TEXTE ÉTUDIÉ -

>>>>

Classe du Lycée Pierre-Corneille de Rouen, 1902

Les épreuves du baccalauréat ont débuté cette semaine. La « dernière session » avant une nouvelle réforme qui sera chargée d’améliorer le vénérable examen. Ce n’est pas la première fois que cette institution sera bouleversée. En 1900 déjà le journaliste Victor Lodiel tempérait les ardeurs des réformistes. Dans l’édition du 17 mars de l’Ouest-éclair, il présentait les avantages du bac à l’ancienne : faire travailler les professeurs et aider les élèves à trouver leur vocation.


 

 

M. Leygues, grand maître de l’Université, poète à ses heures, homme de lettres jadis, a défendu hier devant le Sénat notre vieux baccalauréat.

Vénérable institution, s’il en est, que celle-là, dont l’origine se perd dans le moyen-âge et de qui est issu, s’il faut en croire le noble bachelier de Salamanque, fils du spirituel breton Le Sage, « l’esprit de tous ceux qui ont pu payer pour en avoir. »

M. Leygues a dit, pour défendre le baccalauréat, tout ce qu’on peut dire d’une institution humaine et gouvernementale, sauf qu’elle est parfaite ; et il a eu raison.

Pour les maîtres comme pour les élèves cet examen est un stimulant utile, nécessaire. Depuis la « sixième » on y pense, on commence déjà à parler des professeurs de la docte faculté, qui apparaissent, dans le lointain de années, comme des sortes de monstres implacables, cuirassés de science, et assis au péristyle de la vie, qu’on ne voit pas encore, mais qui apparaît derrière eux large et fleurie, comme les dragons du jardin des Hespérides.

C’est pour eux qu’on travaille quand le maître a cessé de plaire. Le petit orgueil humain apparaît déjà dans le bambin haut de deux sous, lorsqu’il peut s’écrier dans une de ses fréquentes exaspérations dont est faite la vie du collège « Ah ! s’il n’y avait pas le baccalauréat ! » Et il travaille, au fond, plutôt pour éviter les pensums, mais aussi parce qu’il peut dire aux autres, pour couvrir l’abdication de ses petites vanités. Ah ! s’il n’y avait pas le baccalauréat, comme je serais un paresseux modèle ! »

<<<<

TRAVAIL DEMANDÉ - Rédigez la suite de l'article sur la défense du baccalauréat, en reprenant juste après sa dernière phrase. Les entrées ci-après forment un matériau à part, indépendant du texte.

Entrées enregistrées
>>>>

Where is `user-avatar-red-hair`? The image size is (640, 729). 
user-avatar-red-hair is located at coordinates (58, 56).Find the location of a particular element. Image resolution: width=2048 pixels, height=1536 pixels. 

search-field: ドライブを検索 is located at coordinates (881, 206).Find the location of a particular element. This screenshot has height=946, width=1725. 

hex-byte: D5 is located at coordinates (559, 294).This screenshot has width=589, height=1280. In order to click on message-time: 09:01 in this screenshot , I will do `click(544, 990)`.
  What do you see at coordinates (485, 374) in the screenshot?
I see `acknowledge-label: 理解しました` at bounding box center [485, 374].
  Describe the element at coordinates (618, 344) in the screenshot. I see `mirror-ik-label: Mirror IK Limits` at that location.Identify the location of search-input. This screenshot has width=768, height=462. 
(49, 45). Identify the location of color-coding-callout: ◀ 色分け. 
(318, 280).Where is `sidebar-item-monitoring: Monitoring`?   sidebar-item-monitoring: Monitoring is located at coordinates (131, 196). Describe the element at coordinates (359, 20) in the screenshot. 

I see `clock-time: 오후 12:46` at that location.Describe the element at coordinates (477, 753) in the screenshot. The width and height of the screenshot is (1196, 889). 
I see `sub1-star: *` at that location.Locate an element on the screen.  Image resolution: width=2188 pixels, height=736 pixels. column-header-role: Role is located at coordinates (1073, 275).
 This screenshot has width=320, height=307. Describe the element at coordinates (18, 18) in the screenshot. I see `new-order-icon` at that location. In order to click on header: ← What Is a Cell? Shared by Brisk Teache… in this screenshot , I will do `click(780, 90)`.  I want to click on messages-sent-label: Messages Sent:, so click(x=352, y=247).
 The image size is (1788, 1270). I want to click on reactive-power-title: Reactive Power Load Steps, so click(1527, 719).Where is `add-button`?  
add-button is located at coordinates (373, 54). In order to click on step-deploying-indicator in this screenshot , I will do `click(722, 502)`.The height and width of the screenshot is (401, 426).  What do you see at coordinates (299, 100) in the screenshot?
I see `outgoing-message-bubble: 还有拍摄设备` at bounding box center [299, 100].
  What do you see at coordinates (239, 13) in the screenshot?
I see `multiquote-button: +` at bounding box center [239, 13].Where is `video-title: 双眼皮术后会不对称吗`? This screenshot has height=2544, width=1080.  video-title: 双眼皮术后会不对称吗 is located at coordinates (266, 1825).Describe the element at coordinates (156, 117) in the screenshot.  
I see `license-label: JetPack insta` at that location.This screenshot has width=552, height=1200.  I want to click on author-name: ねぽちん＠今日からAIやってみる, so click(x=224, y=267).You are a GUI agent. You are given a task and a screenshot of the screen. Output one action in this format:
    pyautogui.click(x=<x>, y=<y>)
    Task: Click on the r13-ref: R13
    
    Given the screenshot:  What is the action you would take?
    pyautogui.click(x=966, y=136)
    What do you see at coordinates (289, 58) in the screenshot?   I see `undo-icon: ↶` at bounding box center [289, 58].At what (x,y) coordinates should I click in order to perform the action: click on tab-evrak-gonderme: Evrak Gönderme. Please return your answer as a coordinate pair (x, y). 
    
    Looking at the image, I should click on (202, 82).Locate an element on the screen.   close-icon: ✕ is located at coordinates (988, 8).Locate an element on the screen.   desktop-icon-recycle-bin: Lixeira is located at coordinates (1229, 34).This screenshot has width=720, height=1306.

<<<<

EXERCICE CORRIGÉ -
La nature humaine est ainsi faite, qu’elle aime à couvrir ses qualités par des défauts alors même que ces défauts n’ont, des défauts, que l’apparence.

Nous ne dirons pas que, dès la sixième, le maître ait la même préoccupation, la même crainte sacrée du sacro-saint parchemin. Il le voit si loin, tanné et écrit par tant d’autres en avant de lui, qu’il ne le regarde guère. Au professeur de seconde et de rhétorique les cauchemars et la responsabilité lui, peut encore se livrer aux « longs espoirs et aux vastes pensées. » Et c’est tant mieux.

Sans préoccupation immédiate de programmes, un peu pour l’amour de l’art s’il est intelligent… et s’il ne l’est pas trop, un peu pour l’amour de l’enfant, s’il sait l’aimer, et il en est beaucoup par souci du devoir à accomplir, pour celui qui a de la conscience, et ils sont nombreux, le professeur des classes inférieures peut faire travailler ses élèves sans que les préoccupations de l’examen l’empêchent de leur laisser approfondir les éléments de la science.

Pour ma part, j’ai trouvé généralement que les jeunes professeurs, frais émoulus de la Faculté ou de l’École avaient trop cette passion de creuser, de chercher, d’approfondir, que, dans le gouffre de leur science grammaticale, en particulier, l’intelligence de leurs élèves sombrait trop souvent.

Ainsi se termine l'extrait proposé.